Disorders of Hepatic and Mesenteric Circulation -ACG Guidelines

The American College of Gastroenterology (ACG) has announced the publication of a new ACG Clinical Guideline on Disorders of Hepatic and Mesenteric Circulation, which have been published online in The American Journal of Gastroenterology.

Disorders of the mesenteric, portal, and hepatic veins and mesenteric and hepatic arteries have important clinical consequences and may lead to acute liver failure, chronic liver disease, noncirrhotic portal hypertension, cirrhosis, and hepatocellular carcinoma. These common disorders play an important role as precipitating factors for the development and progression of complications in patients with existing chronic liver diseases.

The guidelines offer evidence-based recommendations on the following clinical challenges:

• bleeding and thrombotic risk in cirrhosis,


• portal and mesenteric vein thrombosis in patients with and without cirrhosis,


• Budd-Chiari Syndrome,


• mesenteric artery aneurysms, and


• hereditary hemorrhagic telangiectasia (HHT).

Key Recommendations are-

• We do not recommend FFP to improve thrombin generation in patients with cirrhosis at conventional doses (10 mL/kg). If sufficient volume is given (1–2 L) to lower a significantly prolonged INR, volume expansion increases portal pressure and may trigger variceal hemorrhage. Thus, in most situations, infusion of plasma prophylactically to decrease bleeding risk is futile and potentially risky (conditional recommendation, low level of evidence).


• We do not recommend prophylactic platelet transfusions before common procedures such as routine variceal banding or paracentesis outside of significant renal dysfunction (serum creatinine > 2.5 mg/dL) or sepsis. Existing data indicate a somewhat tenuous relationship between bleeding risk and platelet count. In vitro studies demonstrate adequate thrombin production with platelet levels ≥50,000/mL. Infusion of a single adult platelet dose does not improve thrombin generation. Higher platelet levels may be more appropriate for high-risk procedures such as removal of large polyps and major surgery, but will probably require higher doses of platelet infusions; if the procedure is elective, the use of TPO agonists may be more appropriate (conditional recommendation, very low level of evidence).

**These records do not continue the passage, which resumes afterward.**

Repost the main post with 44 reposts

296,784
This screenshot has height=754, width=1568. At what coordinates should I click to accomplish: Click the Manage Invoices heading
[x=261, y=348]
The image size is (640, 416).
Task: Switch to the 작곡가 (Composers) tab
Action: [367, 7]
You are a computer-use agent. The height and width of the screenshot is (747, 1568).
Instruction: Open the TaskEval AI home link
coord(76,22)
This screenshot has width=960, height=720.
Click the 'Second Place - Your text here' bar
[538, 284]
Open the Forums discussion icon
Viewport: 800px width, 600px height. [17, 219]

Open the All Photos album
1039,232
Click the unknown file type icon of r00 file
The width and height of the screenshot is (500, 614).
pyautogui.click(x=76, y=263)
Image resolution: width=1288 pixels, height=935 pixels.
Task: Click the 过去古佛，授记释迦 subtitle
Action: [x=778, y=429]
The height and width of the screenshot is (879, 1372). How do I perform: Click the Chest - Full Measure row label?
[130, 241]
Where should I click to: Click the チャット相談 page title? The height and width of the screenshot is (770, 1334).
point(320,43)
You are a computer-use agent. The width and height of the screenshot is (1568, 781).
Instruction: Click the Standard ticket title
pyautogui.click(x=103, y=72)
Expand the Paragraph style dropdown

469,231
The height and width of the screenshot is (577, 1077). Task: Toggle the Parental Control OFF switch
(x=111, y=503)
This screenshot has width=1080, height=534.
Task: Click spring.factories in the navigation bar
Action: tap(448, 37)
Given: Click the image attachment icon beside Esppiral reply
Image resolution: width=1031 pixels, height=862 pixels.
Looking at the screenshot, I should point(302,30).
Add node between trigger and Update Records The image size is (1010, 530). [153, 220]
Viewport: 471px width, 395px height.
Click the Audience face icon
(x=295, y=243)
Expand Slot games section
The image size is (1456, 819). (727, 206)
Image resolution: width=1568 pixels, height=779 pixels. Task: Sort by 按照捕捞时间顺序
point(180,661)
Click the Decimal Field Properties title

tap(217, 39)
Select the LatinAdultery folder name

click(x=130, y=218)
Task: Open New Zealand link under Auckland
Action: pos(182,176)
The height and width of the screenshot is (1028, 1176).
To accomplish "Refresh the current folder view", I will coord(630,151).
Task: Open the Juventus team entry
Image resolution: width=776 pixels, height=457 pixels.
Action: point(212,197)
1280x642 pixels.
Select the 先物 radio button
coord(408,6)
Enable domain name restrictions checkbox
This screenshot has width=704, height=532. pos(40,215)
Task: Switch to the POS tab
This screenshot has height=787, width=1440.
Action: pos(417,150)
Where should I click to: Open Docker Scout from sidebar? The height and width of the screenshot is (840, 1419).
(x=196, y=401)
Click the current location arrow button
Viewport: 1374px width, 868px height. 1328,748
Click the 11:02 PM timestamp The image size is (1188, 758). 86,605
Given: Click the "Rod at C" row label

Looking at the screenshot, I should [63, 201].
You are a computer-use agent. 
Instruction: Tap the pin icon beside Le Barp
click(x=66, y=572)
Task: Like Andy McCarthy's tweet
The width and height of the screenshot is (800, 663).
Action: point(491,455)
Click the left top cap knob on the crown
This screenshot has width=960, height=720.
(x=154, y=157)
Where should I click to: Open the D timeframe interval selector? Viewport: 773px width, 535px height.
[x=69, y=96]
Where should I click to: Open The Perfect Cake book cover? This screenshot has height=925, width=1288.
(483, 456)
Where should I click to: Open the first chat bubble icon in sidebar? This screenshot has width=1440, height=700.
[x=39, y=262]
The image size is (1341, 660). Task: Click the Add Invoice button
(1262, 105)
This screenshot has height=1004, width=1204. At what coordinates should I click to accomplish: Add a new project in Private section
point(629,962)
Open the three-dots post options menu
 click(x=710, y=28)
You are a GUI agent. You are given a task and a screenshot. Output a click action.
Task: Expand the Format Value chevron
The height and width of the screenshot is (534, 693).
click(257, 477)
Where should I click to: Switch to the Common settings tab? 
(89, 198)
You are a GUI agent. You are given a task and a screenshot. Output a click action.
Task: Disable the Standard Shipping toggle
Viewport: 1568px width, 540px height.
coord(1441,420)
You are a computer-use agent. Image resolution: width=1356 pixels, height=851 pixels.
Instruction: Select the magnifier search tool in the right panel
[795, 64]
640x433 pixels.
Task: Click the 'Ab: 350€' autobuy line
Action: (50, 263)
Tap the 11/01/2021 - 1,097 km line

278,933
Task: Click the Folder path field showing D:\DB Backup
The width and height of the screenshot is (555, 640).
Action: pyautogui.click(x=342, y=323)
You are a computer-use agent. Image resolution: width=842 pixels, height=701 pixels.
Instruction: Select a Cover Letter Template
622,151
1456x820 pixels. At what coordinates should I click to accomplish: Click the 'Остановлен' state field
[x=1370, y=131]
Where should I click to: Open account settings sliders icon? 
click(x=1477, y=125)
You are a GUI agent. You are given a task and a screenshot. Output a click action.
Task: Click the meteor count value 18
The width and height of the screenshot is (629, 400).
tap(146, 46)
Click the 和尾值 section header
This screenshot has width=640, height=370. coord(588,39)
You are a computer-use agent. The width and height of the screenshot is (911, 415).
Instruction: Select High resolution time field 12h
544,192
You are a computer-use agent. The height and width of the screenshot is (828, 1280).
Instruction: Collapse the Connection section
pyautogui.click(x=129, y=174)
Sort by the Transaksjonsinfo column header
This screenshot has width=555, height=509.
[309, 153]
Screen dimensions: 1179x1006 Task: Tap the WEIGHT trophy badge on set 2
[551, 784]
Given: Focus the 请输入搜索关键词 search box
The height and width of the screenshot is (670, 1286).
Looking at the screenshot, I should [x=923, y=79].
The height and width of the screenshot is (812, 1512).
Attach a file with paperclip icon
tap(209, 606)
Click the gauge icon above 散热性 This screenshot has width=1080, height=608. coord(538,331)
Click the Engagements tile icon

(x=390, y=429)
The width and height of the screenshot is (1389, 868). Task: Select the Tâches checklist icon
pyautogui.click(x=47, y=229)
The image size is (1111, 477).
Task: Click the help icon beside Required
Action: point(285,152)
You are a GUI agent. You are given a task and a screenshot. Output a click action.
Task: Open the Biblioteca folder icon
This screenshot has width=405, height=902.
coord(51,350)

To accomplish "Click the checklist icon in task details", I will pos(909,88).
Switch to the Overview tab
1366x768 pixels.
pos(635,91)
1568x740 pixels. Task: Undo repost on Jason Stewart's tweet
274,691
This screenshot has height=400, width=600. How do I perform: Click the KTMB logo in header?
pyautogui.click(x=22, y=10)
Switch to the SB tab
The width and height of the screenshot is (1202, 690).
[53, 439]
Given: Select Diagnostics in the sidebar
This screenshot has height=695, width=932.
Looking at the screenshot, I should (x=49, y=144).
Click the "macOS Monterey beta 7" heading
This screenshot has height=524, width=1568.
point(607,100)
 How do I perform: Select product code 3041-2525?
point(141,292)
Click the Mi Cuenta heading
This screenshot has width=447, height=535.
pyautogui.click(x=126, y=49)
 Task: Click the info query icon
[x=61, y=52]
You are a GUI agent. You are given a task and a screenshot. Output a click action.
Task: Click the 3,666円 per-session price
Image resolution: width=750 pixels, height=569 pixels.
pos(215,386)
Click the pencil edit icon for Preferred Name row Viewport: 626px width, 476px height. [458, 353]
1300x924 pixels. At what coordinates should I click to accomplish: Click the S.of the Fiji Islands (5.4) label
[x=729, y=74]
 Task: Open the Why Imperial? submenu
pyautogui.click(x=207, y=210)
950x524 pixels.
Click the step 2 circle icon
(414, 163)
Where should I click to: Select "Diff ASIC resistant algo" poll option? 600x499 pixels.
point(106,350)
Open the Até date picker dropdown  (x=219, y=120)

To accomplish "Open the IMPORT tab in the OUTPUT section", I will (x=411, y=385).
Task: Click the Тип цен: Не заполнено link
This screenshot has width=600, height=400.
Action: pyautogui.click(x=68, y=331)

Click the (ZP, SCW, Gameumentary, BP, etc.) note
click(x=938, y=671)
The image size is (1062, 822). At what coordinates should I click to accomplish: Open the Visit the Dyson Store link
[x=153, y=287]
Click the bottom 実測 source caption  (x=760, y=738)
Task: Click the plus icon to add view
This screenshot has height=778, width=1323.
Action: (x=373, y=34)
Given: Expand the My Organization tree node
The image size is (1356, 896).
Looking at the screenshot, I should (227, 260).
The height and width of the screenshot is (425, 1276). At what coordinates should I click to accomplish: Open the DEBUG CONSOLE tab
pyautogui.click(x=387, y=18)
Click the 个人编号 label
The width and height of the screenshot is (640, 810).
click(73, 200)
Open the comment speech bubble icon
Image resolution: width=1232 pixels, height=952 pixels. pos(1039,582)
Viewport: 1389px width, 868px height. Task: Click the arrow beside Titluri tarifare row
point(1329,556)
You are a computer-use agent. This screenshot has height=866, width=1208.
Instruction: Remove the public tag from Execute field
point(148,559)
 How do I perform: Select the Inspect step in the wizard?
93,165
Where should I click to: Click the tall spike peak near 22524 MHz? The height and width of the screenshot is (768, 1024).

• We do not recommend antifibrinolytic agents such as epsilon aminocaproic acid and tranexamic acid to reduce bleeding in the absence of hyperfibrinolysis. These agents are not generally considered to induce a hypercoagulable state but require caution if pathological clot such as PVT is already present (conditional recommendation, very low level of evidence).


• We recommend Doppler ultrasound examination as the initial noninvasive modality for diagnosis of PVT. Contrast-enhanced CT or MRI scan is recommended to assess the extension of thrombus into the mesenteric veins and to exclude tumor thrombus among patients with cirrhosis who develop new portal and/or mesenteric vein thrombus (strong recommendation, very low level of evidence).


• We recommend anticoagulation for all noncirrhotic patients with acute symptomatic portal or mesenteric vein thrombosis in the absence of any contraindication (strong recommendation, low level of evidence).


• We suggest anticoagulation for patients with chronic PVT if there is (i) evidence of inherited or acquired thrombophilia, (ii) progression of thrombus into the mesenteric veins, or (iii) current or previous evidence of bowel ischemia (conditional recommendation, very low level of evidence).


• We suggest at least 6 months of anticoagulation in patients with portal or mesenteric vein thrombosis without a demonstrable thrombophilia and when the etiology of the thrombosis is reversible. Indefinite anticoagulation is recommended in patients with portal or mesenteric vein thrombosis and thrombophilia (conditional recommendation, very low level of evidence).


• We recommend nonselective beta-blockers for prevention of variceal bleeding in patients with high-risk varices and portal and/or mesenteric vein thrombosis requiring anticoagulation. Endoscopic variceal ligation may be performed if there are contraindications or intolerance to beta-blockers; however, anticoagulation may need to be interrupted in the periprocedural period (strong recommendation, low quality of evidence).


• We suggest either unfractionated heparin or LMWH be used once a decision is made to initiate anticoagulation for treatment of portal and/or MVT. However, pros and cons of either approach should be considered before initiating either regimen (conditional recommendation, very low level of evidence).


• We suggest either LMWH or warfarin be used. Although this field continues to evolve, there is currently only limited experience with DOAC, which includes Xa or thrombin inhibitors. Because absorption of these agents may be limited in the presence of intestinal edema, some monitoring of therapy is recommended. A normal thrombin time and aPTT for dabigatran and a normal prothrombin time or anti-Xa activity for apixaban and rivaroxaban rule out substantial drug effect. Pros and cons of all approaches including availability of reversal agents should be considered before deciding on the specific regimen (conditional recommendation, very low level of evidence).